-- Problem requirements --
Once you reach the line containing "Pedro Gaivota (111, 275)" in the data below, restate each line word for word up to and including the one containing "Equilibrium Global (443, 185)".

'''

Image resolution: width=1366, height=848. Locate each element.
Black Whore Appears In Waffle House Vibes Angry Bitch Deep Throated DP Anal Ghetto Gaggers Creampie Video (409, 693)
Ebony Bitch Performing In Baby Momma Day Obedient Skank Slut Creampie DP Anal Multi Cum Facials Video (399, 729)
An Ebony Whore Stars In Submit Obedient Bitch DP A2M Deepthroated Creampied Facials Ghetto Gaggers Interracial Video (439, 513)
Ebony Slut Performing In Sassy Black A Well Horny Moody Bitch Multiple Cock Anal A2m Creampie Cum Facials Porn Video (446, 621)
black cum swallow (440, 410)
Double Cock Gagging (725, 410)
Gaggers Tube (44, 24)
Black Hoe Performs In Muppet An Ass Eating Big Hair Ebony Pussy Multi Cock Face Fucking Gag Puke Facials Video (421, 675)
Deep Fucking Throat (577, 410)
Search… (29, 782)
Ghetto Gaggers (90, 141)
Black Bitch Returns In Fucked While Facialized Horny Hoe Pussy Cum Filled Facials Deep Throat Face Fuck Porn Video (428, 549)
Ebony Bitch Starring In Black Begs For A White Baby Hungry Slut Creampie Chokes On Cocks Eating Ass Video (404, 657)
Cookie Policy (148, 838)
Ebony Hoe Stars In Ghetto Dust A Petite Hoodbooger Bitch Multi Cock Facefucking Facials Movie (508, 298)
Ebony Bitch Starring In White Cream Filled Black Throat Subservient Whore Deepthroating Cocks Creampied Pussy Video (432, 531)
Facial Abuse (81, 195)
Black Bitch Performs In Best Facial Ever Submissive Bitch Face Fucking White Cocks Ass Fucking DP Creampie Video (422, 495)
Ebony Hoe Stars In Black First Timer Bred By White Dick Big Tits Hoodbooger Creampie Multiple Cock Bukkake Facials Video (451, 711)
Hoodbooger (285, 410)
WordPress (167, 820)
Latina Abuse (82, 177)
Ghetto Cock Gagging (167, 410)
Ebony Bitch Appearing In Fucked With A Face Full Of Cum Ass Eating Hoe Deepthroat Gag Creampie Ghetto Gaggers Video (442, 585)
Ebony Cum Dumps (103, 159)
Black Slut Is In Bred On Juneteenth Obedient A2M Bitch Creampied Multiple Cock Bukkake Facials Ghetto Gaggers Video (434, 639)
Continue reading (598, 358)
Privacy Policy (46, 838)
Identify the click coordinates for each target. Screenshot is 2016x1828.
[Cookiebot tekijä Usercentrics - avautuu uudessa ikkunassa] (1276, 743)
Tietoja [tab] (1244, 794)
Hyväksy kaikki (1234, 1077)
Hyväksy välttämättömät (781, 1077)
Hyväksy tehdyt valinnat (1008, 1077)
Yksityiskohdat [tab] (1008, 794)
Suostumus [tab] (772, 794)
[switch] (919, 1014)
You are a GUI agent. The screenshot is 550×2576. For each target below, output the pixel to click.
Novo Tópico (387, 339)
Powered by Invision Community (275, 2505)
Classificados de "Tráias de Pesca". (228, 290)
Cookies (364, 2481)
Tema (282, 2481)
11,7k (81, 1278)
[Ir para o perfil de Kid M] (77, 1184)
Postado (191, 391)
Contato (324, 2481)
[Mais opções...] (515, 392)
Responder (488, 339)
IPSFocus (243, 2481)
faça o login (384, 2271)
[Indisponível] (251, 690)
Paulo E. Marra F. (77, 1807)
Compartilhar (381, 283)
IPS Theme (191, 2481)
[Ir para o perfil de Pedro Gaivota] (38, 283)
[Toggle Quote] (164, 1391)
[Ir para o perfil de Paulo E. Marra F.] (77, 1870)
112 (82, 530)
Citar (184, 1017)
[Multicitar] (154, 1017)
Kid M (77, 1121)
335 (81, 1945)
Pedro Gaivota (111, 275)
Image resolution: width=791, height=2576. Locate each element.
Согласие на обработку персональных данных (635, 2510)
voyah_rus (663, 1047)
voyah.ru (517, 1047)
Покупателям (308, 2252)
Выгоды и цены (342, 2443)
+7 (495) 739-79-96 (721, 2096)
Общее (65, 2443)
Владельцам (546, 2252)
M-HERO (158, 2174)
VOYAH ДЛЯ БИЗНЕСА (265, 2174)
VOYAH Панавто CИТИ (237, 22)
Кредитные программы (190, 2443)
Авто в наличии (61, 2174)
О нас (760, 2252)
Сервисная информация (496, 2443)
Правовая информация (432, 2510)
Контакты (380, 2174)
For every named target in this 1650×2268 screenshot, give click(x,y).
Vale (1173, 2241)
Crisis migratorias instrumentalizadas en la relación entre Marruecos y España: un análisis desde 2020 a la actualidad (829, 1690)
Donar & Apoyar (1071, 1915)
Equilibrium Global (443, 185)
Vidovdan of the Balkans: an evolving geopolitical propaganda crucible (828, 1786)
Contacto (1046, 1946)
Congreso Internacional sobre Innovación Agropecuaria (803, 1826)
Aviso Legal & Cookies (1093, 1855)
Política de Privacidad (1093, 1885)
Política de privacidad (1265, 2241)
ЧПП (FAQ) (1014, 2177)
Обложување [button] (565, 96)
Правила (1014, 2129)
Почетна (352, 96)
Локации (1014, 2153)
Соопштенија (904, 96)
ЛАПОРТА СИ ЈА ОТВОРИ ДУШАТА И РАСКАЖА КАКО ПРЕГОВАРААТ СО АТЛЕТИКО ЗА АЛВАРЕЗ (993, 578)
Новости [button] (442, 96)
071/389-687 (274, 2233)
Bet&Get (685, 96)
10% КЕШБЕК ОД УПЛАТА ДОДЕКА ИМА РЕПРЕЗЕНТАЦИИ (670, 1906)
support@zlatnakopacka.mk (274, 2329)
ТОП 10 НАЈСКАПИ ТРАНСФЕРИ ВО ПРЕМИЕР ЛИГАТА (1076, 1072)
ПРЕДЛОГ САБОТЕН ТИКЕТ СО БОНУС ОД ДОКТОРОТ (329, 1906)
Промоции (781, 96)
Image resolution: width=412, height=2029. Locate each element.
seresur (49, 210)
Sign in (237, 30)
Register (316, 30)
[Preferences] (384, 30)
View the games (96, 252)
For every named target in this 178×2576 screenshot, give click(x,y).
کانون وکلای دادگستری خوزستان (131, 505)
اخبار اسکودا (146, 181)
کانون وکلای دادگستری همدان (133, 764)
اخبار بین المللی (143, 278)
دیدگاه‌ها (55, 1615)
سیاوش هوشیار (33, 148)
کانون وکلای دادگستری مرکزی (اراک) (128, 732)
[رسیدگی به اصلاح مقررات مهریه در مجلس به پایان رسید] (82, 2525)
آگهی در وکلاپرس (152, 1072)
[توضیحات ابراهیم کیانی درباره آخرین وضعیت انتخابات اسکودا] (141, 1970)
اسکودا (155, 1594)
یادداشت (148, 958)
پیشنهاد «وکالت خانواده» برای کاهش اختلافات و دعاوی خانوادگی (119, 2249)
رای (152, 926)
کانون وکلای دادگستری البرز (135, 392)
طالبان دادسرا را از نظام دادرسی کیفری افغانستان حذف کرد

'''

-- Result --
Pedro Gaivota (111, 275)
Image resolution: width=791, height=2576. Locate each element.
Согласие на обработку персональных данных (635, 2510)
voyah_rus (663, 1047)
voyah.ru (517, 1047)
Покупателям (308, 2252)
Выгоды и цены (342, 2443)
+7 (495) 739-79-96 (721, 2096)
Общее (65, 2443)
Владельцам (546, 2252)
M-HERO (158, 2174)
VOYAH ДЛЯ БИЗНЕСА (265, 2174)
VOYAH Панавто CИТИ (237, 22)
Кредитные программы (190, 2443)
Авто в наличии (61, 2174)
О нас (760, 2252)
Сервисная информация (496, 2443)
Правовая информация (432, 2510)
Контакты (380, 2174)
For every named target in this 1650×2268 screenshot, give click(x,y).
Vale (1173, 2241)
Crisis migratorias instrumentalizadas en la relación entre Marruecos y España: un análisis desde 2020 a la actualidad (829, 1690)
Donar & Apoyar (1071, 1915)
Equilibrium Global (443, 185)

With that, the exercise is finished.